**The input:**
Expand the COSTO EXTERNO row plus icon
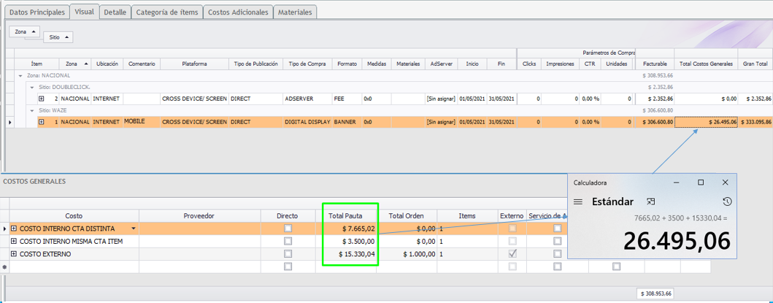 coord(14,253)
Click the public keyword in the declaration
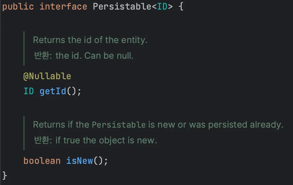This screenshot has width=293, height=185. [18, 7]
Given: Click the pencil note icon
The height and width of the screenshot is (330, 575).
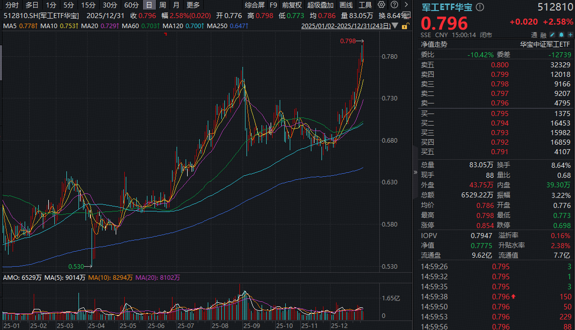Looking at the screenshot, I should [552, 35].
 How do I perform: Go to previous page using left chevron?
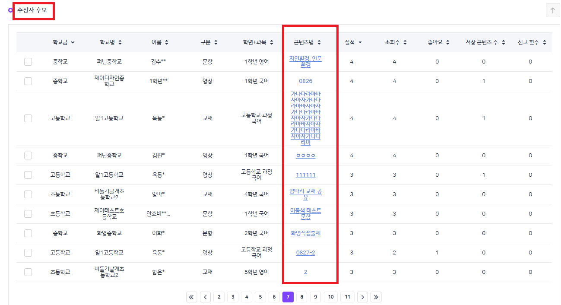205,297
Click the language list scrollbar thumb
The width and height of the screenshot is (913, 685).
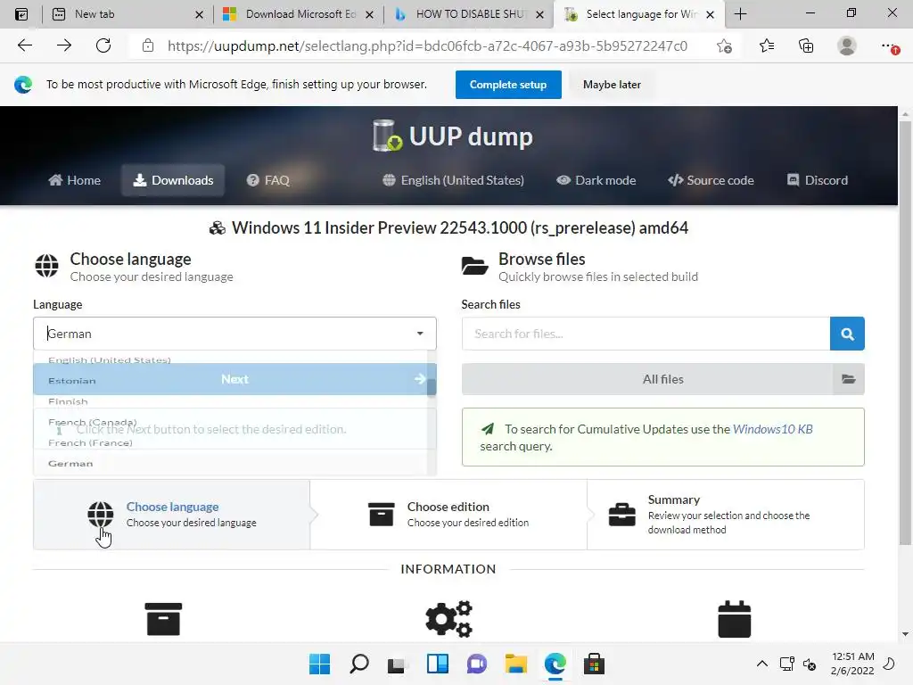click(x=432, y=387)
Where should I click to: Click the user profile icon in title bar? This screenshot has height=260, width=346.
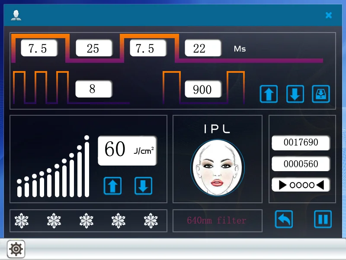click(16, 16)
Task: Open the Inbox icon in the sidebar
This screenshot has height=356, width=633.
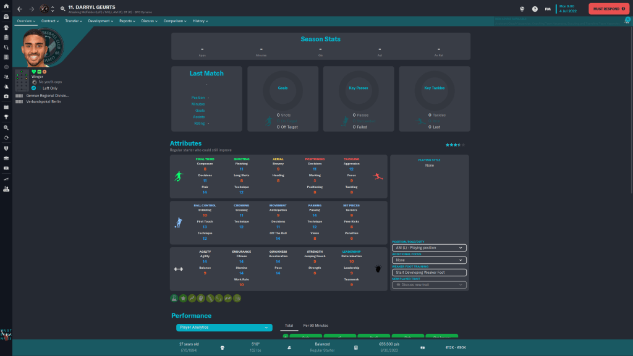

**Assignment:**
Everything from the line containing "The height and" to the final line of the listing above, both ends included, should be transcribed word for word, except for the pictures.

**Response area:**
The height and width of the screenshot is (330, 575).
Looking at the screenshot, I should [552, 35].
 How do I perform: Go to previous page using left chevron?
205,297
Click the language list scrollbar thumb
The width and height of the screenshot is (913, 685).
click(x=432, y=387)
Where should I click to: Click the user profile icon in title bar? This screenshot has height=260, width=346.
click(16, 16)
Task: Open the Inbox icon in the sidebar
This screenshot has height=356, width=633.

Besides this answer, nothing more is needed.